The most important thing that we should think about for conserving nature is changing our definitions of the essence of humans and nature. We have traditionally defined and recognized nature as in service of humans’ needs. It seems that even the beauty of nature exists solely for tourism. As long as we keep this attitude toward nature and keep approaching environmental problems like a mechanic, we will eventually lose nature as well as our existence in the nature. We tend to make diagnoses of problems and try to fix the part where we see a problem like mechanics--for example, how preserving species will work if there is no habitat for them. Some species have gone extinct by direct humans’ activity, like hunting, but even more animals are disappearing from indirect humans’ influence, like getting rid of their habitat for our own habitat needs or pollution because we think that land and rivers exist for our own development. However, we should acknowledge that our asymmetric relation to nature has driven us to destroy it.

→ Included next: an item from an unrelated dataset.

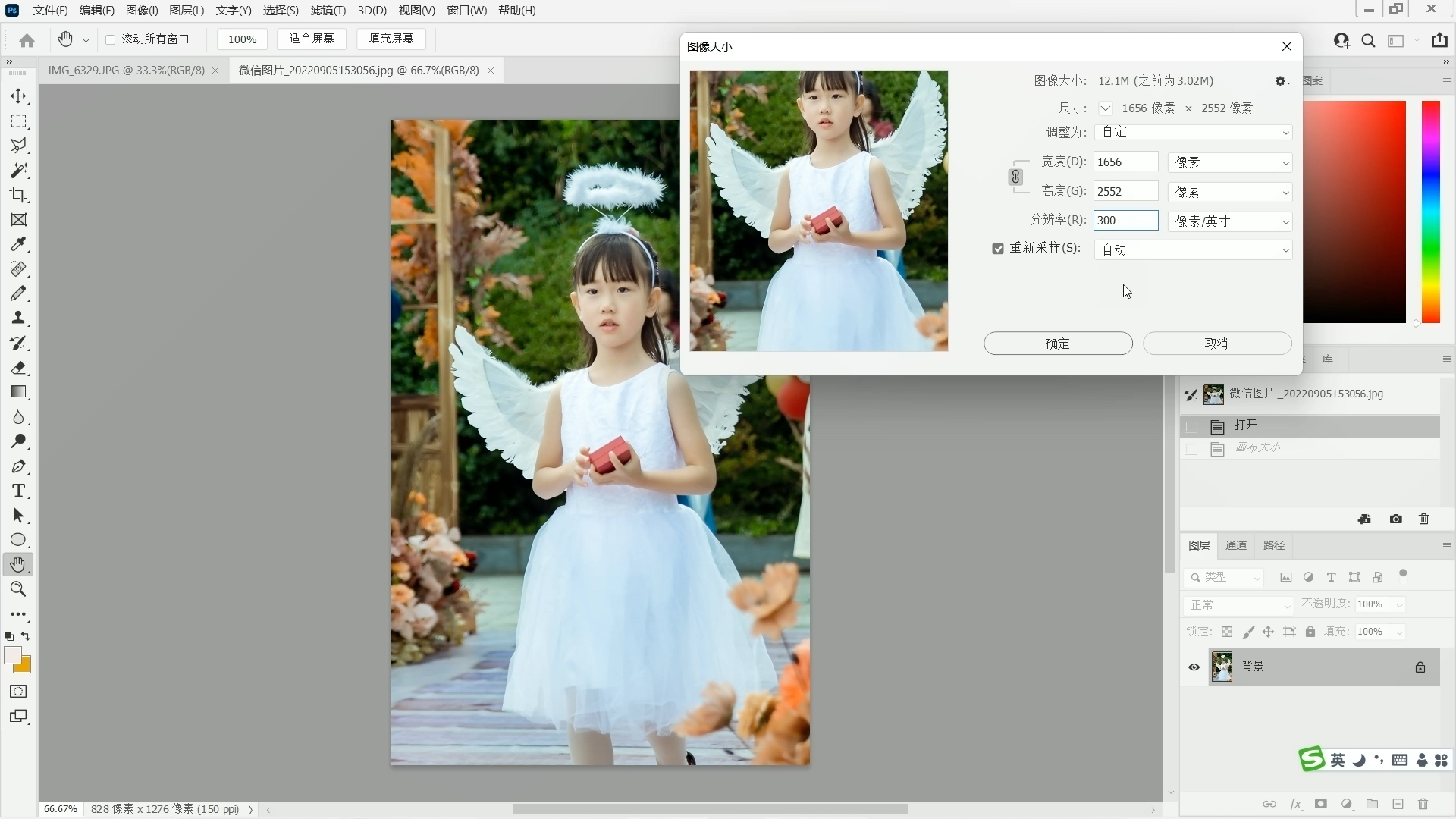Select the Type tool
This screenshot has width=1456, height=819.
tap(19, 491)
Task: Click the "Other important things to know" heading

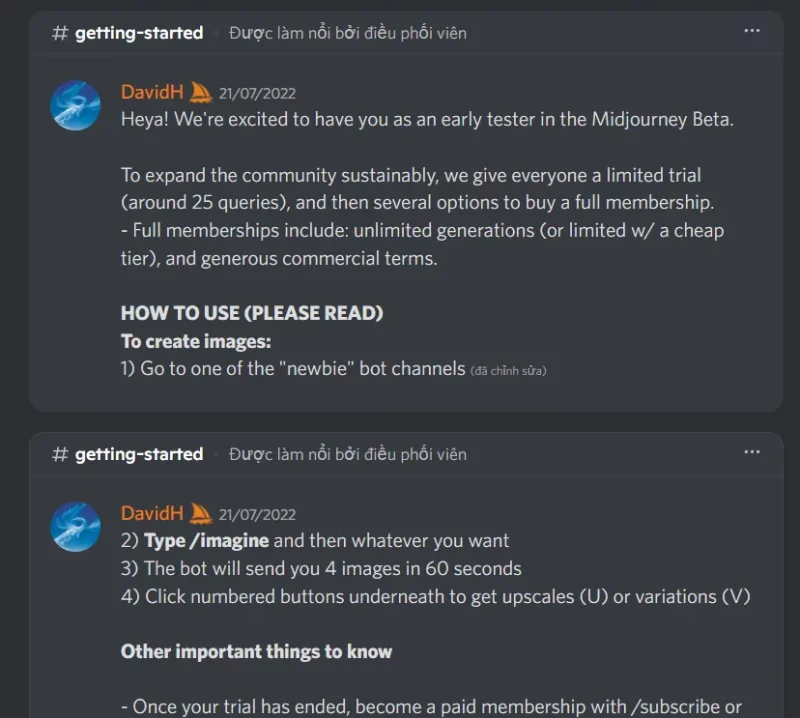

By now, we have learned that all creatures are inter-related. Other creatures are just as valuable to the earth as we are. We depend on each other and whether or not we fix the problem on one node of chains, we will be affected by the food chain. We might be able to exist longer than many other species, but at some point we will face the inhospitable nature unlike never before. We are not God, who is outside of the food chain and nature, but we exist within nature just like any other creature.
We will be able to fix the root of the environmental problems when we see ourselves as one of many components of nature. I believe that must be the ultimate enlightenment for human beings.